Xylanase-mediated hydrolysis of wheat bran: Evidence for subcellular heterogeneity of cell walls

Previous work has shown that (1-->4)-beta-D-endoxylanase-mediated hydrolysis of wheat bran leads to solubilization of 50% of arabinoxylans. However, xylanase efficiency on the individual bran tissues is unequal because of histological and chemical heterogeneity. We describe here the results of an immunocytochemical study that is aimed at an understanding of in situ enzyme action on bran xylans at different hydrolysis kinetic stages. Two polyclonal antibodies were used, one against xylanase and the other against (1-->4)-beta-D-unsubstituted xylopyranosyl residues, to target poorly substituted arabinoxylans. These antibodies were used on optical microscopy or transmission electron microscopy sections of xylanase-treated and water-treated wheat bran.
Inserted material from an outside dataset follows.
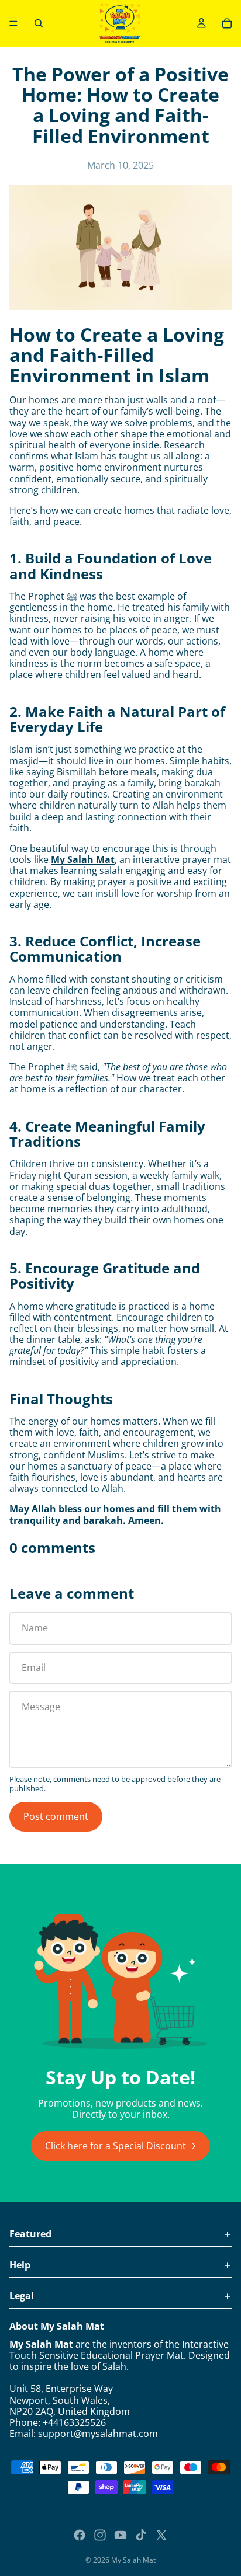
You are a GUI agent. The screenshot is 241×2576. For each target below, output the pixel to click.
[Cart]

After 30 min of xylanase treatment, xylanase distribution was found to be confined to the aleurone cell walls close to the endosperm, and arabinoxylan labeling had been lost. After 75 min, xylanase had progressed throughout the aleurone and had begun to attack the nucellar layer. After 24 h, the aleurone was completely lost, while some remnants of the nucellar layer were still observable. In contrast, the morphology of the pericarp and the testa was unaltered, and no xylanase labeling in these tissues was detected. Xylanase localization was correlated to the level of arabinoxylan substitution. That way, we showed that xylanase is preferentially localized and degrades poorly substituted arabinoxylans, as shown by visible subcellular heterogeneity of aleurone and nucellus walls.